(Entries for locating words and elements)
----

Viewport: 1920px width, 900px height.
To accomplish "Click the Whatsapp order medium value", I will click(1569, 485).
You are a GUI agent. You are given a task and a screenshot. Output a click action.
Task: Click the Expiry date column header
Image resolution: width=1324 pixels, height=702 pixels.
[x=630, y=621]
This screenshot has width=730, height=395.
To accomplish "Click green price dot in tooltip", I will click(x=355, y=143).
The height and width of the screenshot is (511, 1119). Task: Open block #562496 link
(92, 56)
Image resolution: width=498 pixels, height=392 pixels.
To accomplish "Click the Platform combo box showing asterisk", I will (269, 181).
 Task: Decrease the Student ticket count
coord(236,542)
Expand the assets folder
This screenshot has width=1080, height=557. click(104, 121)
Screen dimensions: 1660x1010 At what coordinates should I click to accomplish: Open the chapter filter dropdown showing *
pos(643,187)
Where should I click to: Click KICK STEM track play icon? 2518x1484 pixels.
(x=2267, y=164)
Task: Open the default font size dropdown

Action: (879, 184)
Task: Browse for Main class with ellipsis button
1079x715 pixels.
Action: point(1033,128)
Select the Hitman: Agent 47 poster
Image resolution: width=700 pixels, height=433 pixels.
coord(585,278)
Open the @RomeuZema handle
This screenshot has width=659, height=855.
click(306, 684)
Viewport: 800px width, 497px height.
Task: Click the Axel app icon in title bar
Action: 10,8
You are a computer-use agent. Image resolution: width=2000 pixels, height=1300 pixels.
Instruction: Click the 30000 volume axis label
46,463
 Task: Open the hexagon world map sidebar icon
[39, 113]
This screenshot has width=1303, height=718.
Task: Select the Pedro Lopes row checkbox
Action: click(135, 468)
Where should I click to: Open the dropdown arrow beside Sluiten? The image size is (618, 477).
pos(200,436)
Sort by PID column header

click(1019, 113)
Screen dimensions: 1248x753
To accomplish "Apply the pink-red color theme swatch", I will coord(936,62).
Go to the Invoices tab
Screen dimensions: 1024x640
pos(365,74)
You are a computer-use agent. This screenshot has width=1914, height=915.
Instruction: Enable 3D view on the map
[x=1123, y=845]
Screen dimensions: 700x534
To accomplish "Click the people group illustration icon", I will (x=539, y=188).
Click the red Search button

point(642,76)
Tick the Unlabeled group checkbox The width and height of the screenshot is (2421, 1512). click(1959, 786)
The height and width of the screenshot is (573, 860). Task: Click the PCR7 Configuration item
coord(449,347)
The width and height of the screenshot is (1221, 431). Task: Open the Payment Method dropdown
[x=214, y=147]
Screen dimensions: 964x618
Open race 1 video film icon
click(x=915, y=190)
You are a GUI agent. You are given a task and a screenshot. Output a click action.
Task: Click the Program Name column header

----

Return every line of the material above that contains the string "size", matching case exactly.

Task: Open the default font size dropdown
Where should I click to: Open the dropdown arrow beside Sluiten? The image size is (618, 477).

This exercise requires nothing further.